Friday, November 6, 2009

Friday photo

Coyote. Yellowstone National Park, July 1992.

This photo comes from one of my favorite moments, ever. I was hiking near Hellroaring Creek and sat down on a rock for a brief rest, when I spotted this coyote. He (or she, I didn't look that closely) began to trot straight toward me, apparently rather curious about this stranger. But not too careless, despite the curiosity - as I raised my camera to take a photo, the motion startled him and he ran off. Dang, I thought, lost a chance at a good shot.

But the critter didn't go very far and I decided to wait around and see if he would get used to my presence. For the next hour or so, I walked around, scuffed rocks, sat down, and generally did everything I could think of to convince the coyote that I had my own business to mind and that it didn't include him. Meanwhile, he amused himself trying to snatch flying insects out of the air.

Eventually, I was able to edge closer and closer, still avoiding eye contact or direct movements in his direction. It worked perfectly and the coyote lost all concern over me. In fact, he finally flopped down in the grass and closed his eyes. I had set up the camera on the tripod and, every time his eyes closed, I would scootch the camera closer and take a couple more photos, up to about eight feet away, when I decided I probably shouldn't push my luck any further.

As I began to reach the end of the roll of film (and realized I didn't have a spare, dammit), I started testing the animal's calm by scuffing the ground noisily. His head would jerk up, he'd quickly look around, then stare at me and put his head back down. That "Oh, it's just you" look is what you see in this photo.

I'm too much of a rationalist to get much into "being one with nature," but there's no denying that I usually feel more of an outsider than I wish when I encounter wildlife in their own habitat.
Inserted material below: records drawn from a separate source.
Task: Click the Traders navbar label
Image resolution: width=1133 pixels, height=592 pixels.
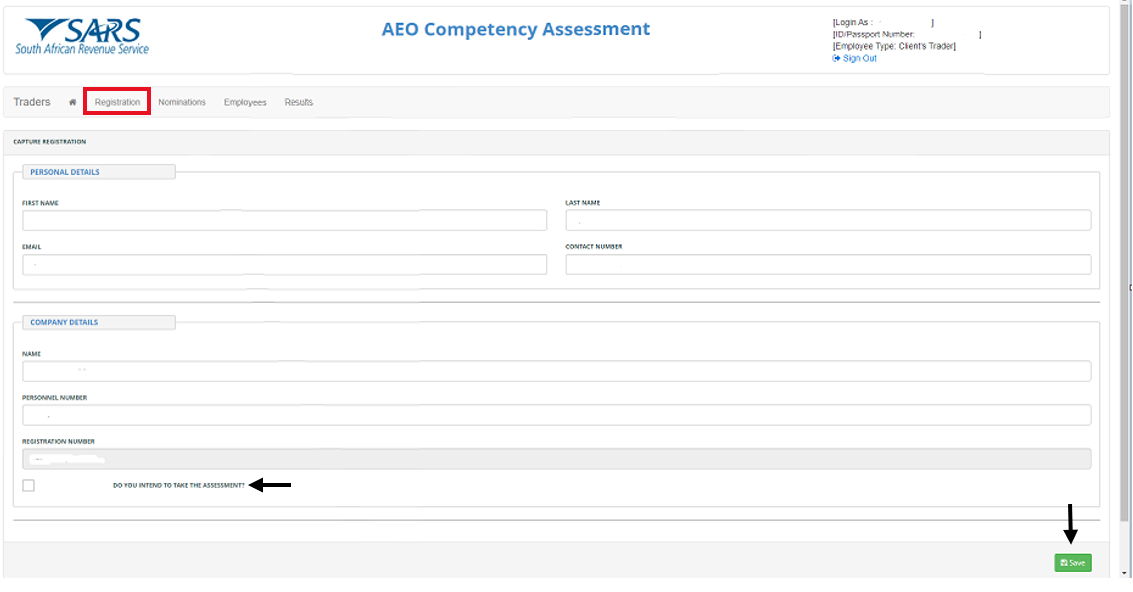Action: point(32,102)
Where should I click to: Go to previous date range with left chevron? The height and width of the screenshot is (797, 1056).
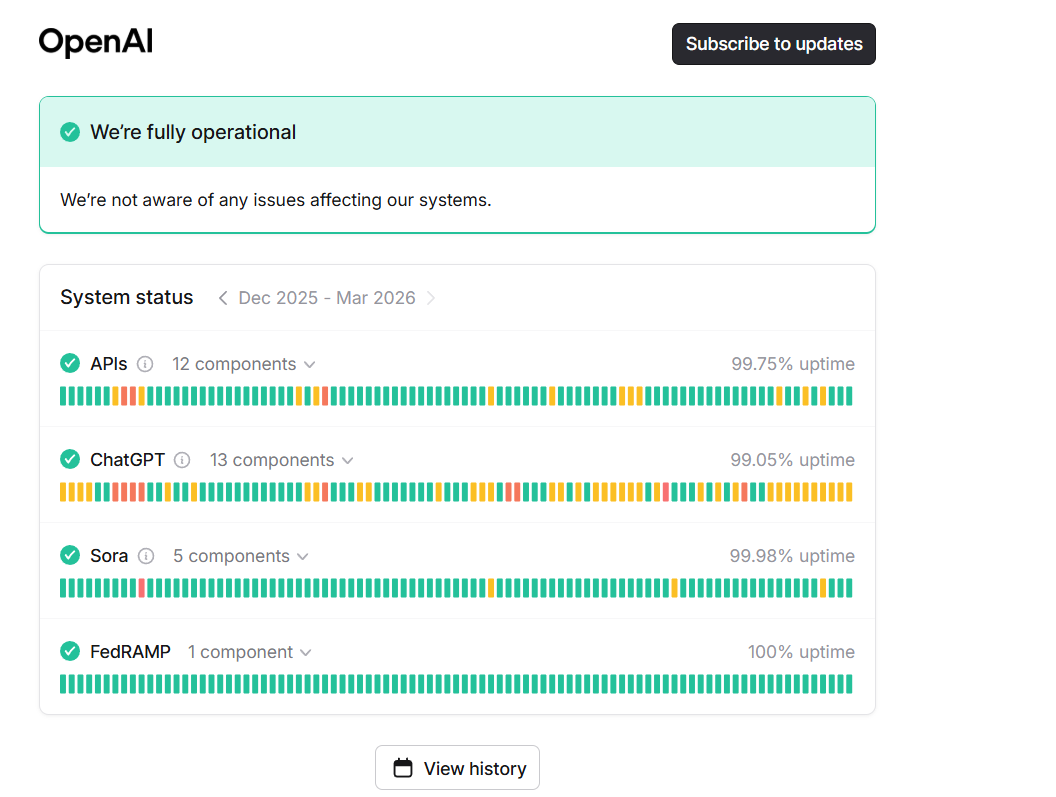(x=223, y=298)

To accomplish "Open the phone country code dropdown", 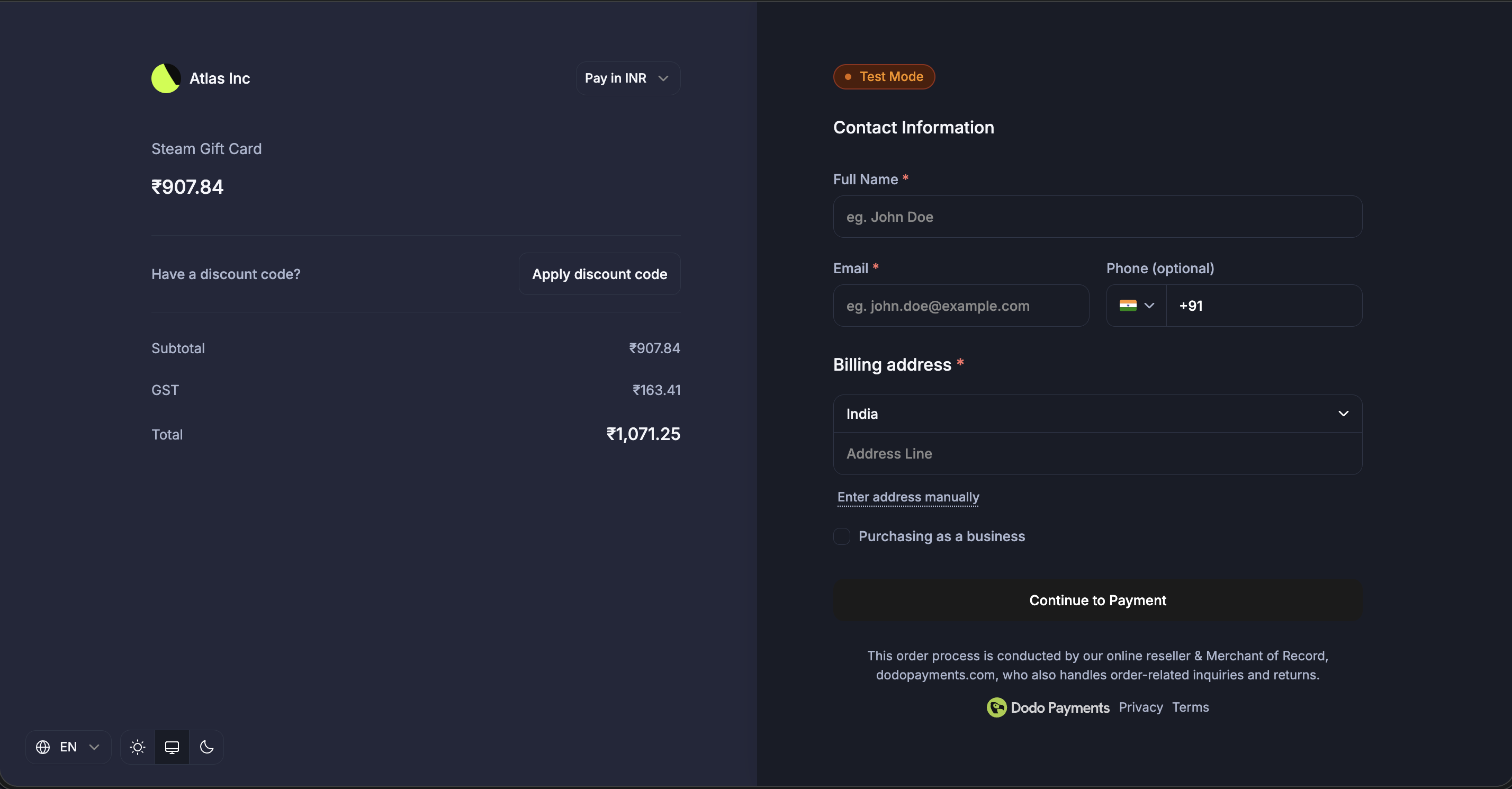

At this moment, though, with a wild coyote that showed no hostility or fear toward me (or begged any food), but viewed me as a tolerable part of the landscape - I felt just a little less alien.


Heather said...

Beautiful shot, beautiful story. Thanks so much for posting it.

James Hanley said...

You should have reached out and pulled that piece of grass out of the way.

Scott Hanley said...

I used to hate that piece of grass, thinking it spoiled what would otherwise have been a perfect shot. Now I'm more inclined to like it, as a little piece of real life that separates this photo from those "perfect" wildlife posters you see. Any excuse to be a snob, I suppose.